• _Work required_
Retype the listing that follows, leaving nothing out.

*** Record extracts ***

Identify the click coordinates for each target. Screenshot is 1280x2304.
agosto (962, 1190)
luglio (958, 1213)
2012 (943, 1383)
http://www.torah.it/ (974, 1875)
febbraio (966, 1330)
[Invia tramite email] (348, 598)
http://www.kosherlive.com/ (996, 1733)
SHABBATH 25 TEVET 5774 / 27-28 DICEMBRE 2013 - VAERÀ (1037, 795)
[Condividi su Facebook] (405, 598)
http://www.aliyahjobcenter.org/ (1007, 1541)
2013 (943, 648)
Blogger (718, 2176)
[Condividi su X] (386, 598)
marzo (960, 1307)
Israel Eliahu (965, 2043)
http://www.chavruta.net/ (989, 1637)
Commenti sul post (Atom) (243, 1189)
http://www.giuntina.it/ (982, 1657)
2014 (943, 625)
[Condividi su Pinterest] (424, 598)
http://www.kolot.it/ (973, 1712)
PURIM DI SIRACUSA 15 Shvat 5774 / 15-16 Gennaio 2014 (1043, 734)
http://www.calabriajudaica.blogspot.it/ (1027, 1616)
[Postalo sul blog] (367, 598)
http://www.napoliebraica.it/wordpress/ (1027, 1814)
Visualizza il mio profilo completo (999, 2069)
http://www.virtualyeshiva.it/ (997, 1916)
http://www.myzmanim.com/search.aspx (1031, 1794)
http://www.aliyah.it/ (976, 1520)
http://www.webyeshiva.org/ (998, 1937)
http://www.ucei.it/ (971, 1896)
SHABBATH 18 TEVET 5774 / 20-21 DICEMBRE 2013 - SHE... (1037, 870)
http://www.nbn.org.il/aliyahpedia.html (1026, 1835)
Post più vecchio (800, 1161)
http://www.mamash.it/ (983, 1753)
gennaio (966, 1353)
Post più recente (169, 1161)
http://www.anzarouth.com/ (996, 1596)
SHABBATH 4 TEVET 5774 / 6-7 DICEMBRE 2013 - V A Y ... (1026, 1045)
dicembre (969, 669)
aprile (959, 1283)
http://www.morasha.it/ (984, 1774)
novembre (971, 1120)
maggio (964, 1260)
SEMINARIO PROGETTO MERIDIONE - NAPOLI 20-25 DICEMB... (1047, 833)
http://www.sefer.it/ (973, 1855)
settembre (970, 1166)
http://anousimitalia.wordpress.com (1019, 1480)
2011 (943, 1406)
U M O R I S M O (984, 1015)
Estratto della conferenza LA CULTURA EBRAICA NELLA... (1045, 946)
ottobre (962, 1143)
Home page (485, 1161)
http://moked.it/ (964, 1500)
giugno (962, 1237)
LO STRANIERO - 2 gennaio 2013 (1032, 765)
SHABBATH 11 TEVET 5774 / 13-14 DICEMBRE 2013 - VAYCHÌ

*** End of Record extracts ***

• _Your solution_
Identify the click coordinates for each target. Screenshot is 1280x2304.
agosto (962, 1190)
luglio (958, 1213)
2012 (943, 1383)
http://www.torah.it/ (974, 1875)
febbraio (966, 1330)
[Invia tramite email] (348, 598)
http://www.kosherlive.com/ (996, 1733)
SHABBATH 25 TEVET 5774 / 27-28 DICEMBRE 2013 - VAERÀ (1037, 795)
[Condividi su Facebook] (405, 598)
http://www.aliyahjobcenter.org/ (1007, 1541)
2013 (943, 648)
Blogger (718, 2176)
[Condividi su X] (386, 598)
marzo (960, 1307)
Israel Eliahu (965, 2043)
http://www.chavruta.net/ (989, 1637)
Commenti sul post (Atom) (243, 1189)
http://www.giuntina.it/ (982, 1657)
2014 (943, 625)
[Condividi su Pinterest] (424, 598)
http://www.kolot.it/ (973, 1712)
PURIM DI SIRACUSA 15 Shvat 5774 / 15-16 Gennaio 2014 (1043, 734)
http://www.calabriajudaica.blogspot.it/ (1027, 1616)
[Postalo sul blog] (367, 598)
http://www.napoliebraica.it/wordpress/ (1027, 1814)
Visualizza il mio profilo completo (999, 2069)
http://www.virtualyeshiva.it/ (997, 1916)
http://www.myzmanim.com/search.aspx (1031, 1794)
http://www.aliyah.it/ (976, 1520)
http://www.webyeshiva.org/ (998, 1937)
http://www.ucei.it/ (971, 1896)
SHABBATH 18 TEVET 5774 / 20-21 DICEMBRE 2013 - SHE... (1037, 870)
http://www.nbn.org.il/aliyahpedia.html (1026, 1835)
Post più vecchio (800, 1161)
http://www.mamash.it/ (983, 1753)
gennaio (966, 1353)
Post più recente (169, 1161)
http://www.anzarouth.com/ (996, 1596)
SHABBATH 4 TEVET 5774 / 6-7 DICEMBRE 2013 - V A Y ... (1026, 1045)
dicembre (969, 669)
aprile (959, 1283)
http://www.morasha.it/ (984, 1774)
novembre (971, 1120)
maggio (964, 1260)
SEMINARIO PROGETTO MERIDIONE - NAPOLI 20-25 DICEMB... (1047, 833)
http://www.sefer.it/ (973, 1855)
settembre (970, 1166)
http://anousimitalia.wordpress.com (1019, 1480)
2011 (943, 1406)
U M O R I S M O (984, 1015)
Estratto della conferenza LA CULTURA EBRAICA NELLA... (1045, 946)
ottobre (962, 1143)
Home page (485, 1161)
http://moked.it/ (964, 1500)
giugno (962, 1237)
LO STRANIERO - 2 gennaio 2013 (1032, 765)
SHABBATH 11 TEVET 5774 / 13-14 DICEMBRE 2013 - VAYCHÌ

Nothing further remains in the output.